> [INSTRUCTION] Rewrite the lines from the line with "Given: Click 适合屏幕 fit to screen" to the line with "The width and height of the screenshot is (497, 317).", swapping "radio button" for "option button" and keeping everything else the same. Leave the pictures out of your answer.

(Saved data entries)
⟨

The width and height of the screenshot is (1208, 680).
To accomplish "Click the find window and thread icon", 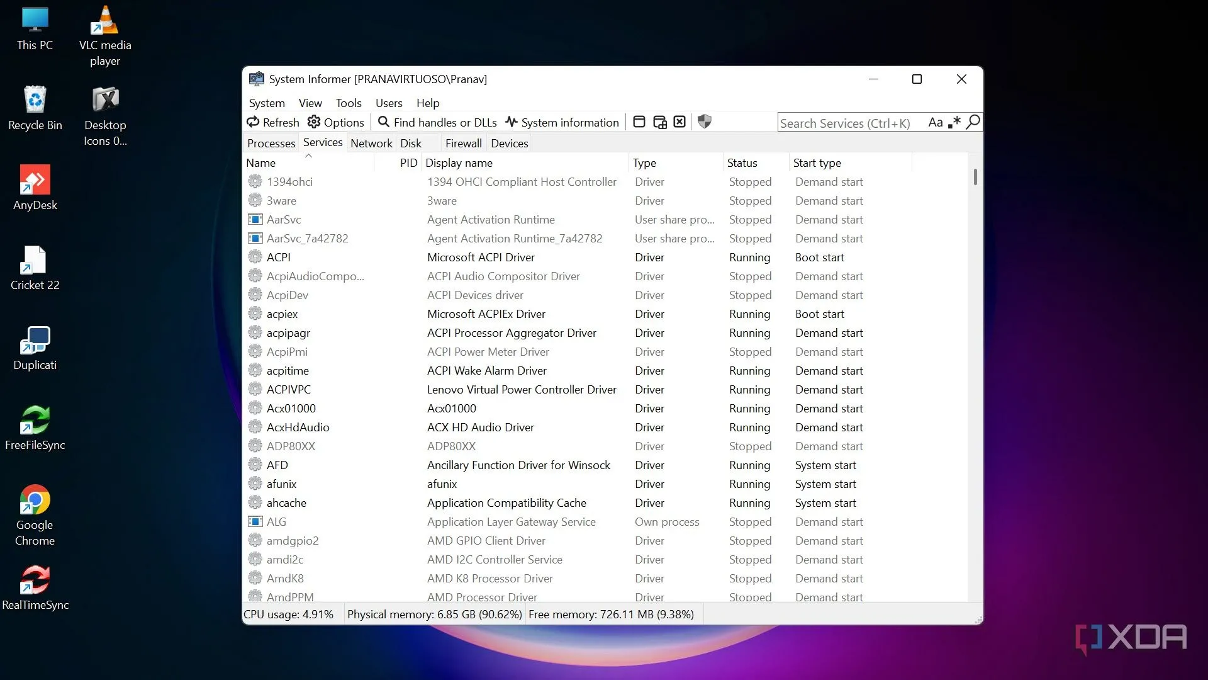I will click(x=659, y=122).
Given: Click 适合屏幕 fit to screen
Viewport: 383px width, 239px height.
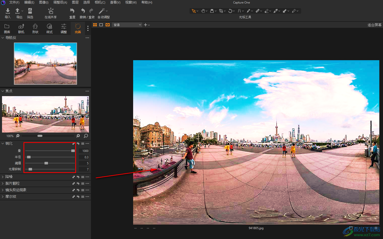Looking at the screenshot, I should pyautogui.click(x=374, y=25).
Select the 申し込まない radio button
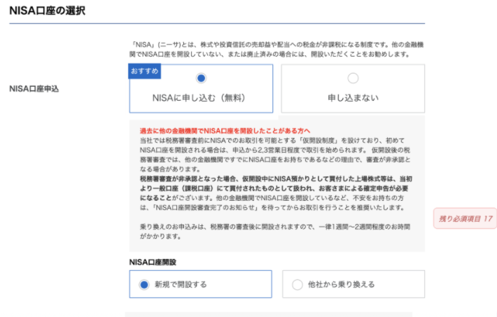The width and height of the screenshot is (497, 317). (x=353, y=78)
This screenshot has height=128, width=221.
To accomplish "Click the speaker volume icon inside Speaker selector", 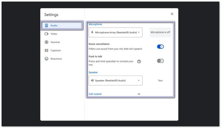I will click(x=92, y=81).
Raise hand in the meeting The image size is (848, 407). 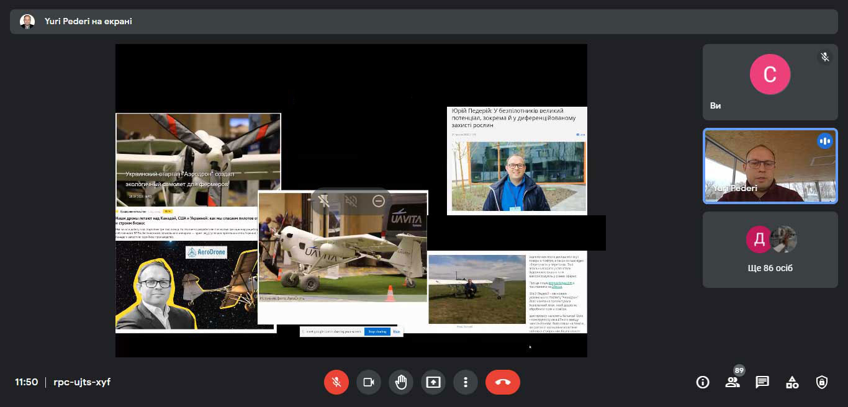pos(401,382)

⟩

> [FINAL RESULT]
Given: Click 适合屏幕 fit to screen
Viewport: 383px width, 239px height.
Looking at the screenshot, I should pyautogui.click(x=374, y=25).
Select the 申し込まない option button
The width and height of the screenshot is (497, 317). (x=353, y=78)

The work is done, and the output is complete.